Sur la question de l'augmentation des effectifs étudiants, le nombre de masters est le premier indicateur que nous essayons de suivre. Il est capital pour notre écosystème de produire des étudiants en master et en PhD d'intelligence artificielle. Contrairement à d'autres champs du numérique, nous n'avons pas de mal à trouver des étudiants. Dans n'importe quelle école d'ingénieurs française, une spécialisation en dernière année dans le Big Data ou l'intelligence artificielle sera la plus populaire. Par exemple, à l'École nationale supérieure de techniques avancées (ENSTA Paris), il m'a été indiqué que tous les élèves choisissent celle-ci, au point qu'il devient difficile de couvrir d'autres champs d'ingénierie : l'énergie, l'eau, etc.

Le nombre de masters d'intelligence artificielle est passé d'environ dix-huit en 2015 à trente-cinq en 2018. À l'initiative conjointe des étudiants, des établissements d'enseignement supérieur et de la demande des entreprises, l'offre de formation s'adapte. Aujourd'hui, nous ne sommes pas en mesure de dénombrer chaque année le nombre d'étudiants spécialisés en intelligence artificielle ou le nombre d'étudiants en médecine sensibilisés à celle-ci. C'est l'un des axes sur lequel nous devons structurer notre discours et mener d'éventuelles actions complémentaires. Je mets de côté le sujet des PhD, traité à part. Dans ce cas, il y a un appel à doctorat, c'est assez facile à suivre, mais cela ne concerne que quelques centaines de personnes.

Pour les masters, nous sommes actuellement en train de définir les actions nécessaires, et d'imaginer ce qui serait envisageable à des niveaux inférieurs, comme la licence professionnelle, autour de métiers touchant à l'intelligence artificielle, comme celui de préparateur de données. On peut imaginer de nouvelles fonctions et de nouveaux diplômes, y compris au niveau brevet de technicien supérieur (BTS), en appui aux ingénieurs en machine learning. En effet, pour le machine learning, les bases de données doivent être « nettoyées », organisées, etc. Ces fonctions ont vocation à se diffuser dans l'ensemble des entreprises.

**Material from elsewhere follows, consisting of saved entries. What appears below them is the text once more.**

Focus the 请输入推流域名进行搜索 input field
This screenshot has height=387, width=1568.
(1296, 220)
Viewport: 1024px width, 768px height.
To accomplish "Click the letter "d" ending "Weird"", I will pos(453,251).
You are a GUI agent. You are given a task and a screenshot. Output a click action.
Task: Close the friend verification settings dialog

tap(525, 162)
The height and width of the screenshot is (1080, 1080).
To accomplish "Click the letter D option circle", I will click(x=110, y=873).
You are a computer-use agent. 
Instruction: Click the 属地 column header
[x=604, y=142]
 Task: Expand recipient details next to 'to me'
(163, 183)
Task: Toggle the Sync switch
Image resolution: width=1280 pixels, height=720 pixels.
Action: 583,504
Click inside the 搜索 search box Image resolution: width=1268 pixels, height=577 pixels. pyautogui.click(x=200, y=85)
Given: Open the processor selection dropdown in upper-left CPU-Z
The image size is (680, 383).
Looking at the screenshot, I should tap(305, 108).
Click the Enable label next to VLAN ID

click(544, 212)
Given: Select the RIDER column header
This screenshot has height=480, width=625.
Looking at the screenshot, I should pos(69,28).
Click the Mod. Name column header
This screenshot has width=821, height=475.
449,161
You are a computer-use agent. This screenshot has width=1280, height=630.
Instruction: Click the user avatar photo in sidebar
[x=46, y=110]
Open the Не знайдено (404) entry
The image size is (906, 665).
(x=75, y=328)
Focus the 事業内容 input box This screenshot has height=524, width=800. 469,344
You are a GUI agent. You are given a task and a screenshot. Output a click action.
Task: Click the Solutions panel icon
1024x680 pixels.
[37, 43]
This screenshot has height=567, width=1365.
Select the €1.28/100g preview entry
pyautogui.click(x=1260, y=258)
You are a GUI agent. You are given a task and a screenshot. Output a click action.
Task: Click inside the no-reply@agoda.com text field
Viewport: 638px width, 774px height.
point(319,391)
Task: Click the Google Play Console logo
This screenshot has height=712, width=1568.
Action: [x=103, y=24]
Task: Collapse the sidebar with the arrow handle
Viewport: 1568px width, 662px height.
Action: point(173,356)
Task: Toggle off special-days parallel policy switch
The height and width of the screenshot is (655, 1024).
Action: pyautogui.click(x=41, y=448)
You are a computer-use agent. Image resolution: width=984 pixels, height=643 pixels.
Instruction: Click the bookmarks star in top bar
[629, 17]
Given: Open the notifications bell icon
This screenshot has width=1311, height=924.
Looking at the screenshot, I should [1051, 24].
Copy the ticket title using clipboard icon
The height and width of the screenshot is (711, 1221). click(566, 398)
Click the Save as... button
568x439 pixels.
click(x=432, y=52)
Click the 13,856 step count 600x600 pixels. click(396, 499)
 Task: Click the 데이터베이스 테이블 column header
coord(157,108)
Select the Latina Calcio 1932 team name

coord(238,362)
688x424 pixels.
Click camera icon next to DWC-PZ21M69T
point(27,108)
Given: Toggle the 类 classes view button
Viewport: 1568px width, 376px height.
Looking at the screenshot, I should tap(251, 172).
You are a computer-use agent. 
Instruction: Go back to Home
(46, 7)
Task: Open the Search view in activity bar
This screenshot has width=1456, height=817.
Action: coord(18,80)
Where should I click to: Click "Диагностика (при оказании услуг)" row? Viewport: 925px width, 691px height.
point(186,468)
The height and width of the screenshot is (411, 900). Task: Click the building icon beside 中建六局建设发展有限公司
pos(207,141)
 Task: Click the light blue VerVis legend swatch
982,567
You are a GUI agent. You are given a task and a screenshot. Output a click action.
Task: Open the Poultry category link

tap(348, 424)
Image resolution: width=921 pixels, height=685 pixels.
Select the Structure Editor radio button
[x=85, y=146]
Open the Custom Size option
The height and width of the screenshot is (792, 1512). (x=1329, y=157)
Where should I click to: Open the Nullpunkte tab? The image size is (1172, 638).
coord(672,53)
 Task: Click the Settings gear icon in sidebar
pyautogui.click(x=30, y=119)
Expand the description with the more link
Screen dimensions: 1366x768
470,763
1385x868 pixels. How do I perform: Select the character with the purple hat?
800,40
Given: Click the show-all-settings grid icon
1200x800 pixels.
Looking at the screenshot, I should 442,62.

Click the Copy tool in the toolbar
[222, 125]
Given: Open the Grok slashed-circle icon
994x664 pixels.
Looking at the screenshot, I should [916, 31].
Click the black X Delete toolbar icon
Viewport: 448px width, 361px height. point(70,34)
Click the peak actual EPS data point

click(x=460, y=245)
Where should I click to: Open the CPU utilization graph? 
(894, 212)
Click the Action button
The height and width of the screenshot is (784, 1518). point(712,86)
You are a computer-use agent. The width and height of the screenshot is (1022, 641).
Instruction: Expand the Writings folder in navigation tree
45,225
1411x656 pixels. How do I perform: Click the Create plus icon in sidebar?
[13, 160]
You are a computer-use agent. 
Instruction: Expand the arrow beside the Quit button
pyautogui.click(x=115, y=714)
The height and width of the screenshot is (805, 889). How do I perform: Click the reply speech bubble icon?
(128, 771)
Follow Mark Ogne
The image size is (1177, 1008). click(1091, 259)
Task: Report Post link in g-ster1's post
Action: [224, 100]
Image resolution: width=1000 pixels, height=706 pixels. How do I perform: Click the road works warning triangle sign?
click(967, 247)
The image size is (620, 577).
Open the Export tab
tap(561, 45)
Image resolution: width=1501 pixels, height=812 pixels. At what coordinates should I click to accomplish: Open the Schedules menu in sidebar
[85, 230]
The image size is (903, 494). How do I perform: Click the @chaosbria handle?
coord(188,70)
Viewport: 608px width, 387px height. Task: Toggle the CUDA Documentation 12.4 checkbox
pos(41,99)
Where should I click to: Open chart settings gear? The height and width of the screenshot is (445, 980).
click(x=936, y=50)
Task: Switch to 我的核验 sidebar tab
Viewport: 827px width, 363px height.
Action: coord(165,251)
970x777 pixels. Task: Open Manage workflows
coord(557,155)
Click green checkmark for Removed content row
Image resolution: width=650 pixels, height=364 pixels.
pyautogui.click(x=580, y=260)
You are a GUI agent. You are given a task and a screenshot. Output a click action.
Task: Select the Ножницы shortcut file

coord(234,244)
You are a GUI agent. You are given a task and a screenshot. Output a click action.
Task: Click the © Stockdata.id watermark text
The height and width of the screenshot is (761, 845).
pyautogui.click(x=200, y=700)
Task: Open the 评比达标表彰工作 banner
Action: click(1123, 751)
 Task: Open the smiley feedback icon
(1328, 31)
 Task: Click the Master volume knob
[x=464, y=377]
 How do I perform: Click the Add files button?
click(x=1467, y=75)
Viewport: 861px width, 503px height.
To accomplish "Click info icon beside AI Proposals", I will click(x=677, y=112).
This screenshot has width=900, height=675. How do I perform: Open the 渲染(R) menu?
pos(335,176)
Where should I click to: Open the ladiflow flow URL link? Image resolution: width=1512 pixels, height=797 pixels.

Pour l'enseignement secondaire, voire primaire, l'Éducation nationale a lancé l'appel à projets Partenariat d'innovation et intelligence artificielle (PI-IA), pour développer les ressources pédagogiques sur l'intelligence artificielle, en stimulant l'écosystème des éditeurs scolaires. À ce stade, l'approche retenue a pour axe principal la réforme du lycée et l'introduction d'une formation aux sciences du numérique obligatoire pour tous en seconde, et d'une spécialité « Numérique et sciences informatiques », en première et en terminale. Dans ce cadre, il serait envisageable d'introduire des notions plus avancées sur l'intelligence artificielle.

Comme vous le savez, les programmes scolaires sont définis par un conseil des programmes en partie indépendant du ministère de l'Éducation nationale, et a fortiori du coordonnateur de la stratégie pour l'intelligence artificielle. J'ai le sentiment que notre enseignement secondaire est en train d'être remis à niveau sur le numérique. À cette occasion, le sujet de l'intelligence artificielle sera traité, soit sous l'angle de la compréhension du sujet, soit sous celui des premières notions à introduire, probablement en terminale, autour de l'intelligence artificielle, sachant que, en ce qui concerne l'algorithmique ou la programmation, des actions sont prévues également en primaire et au collège.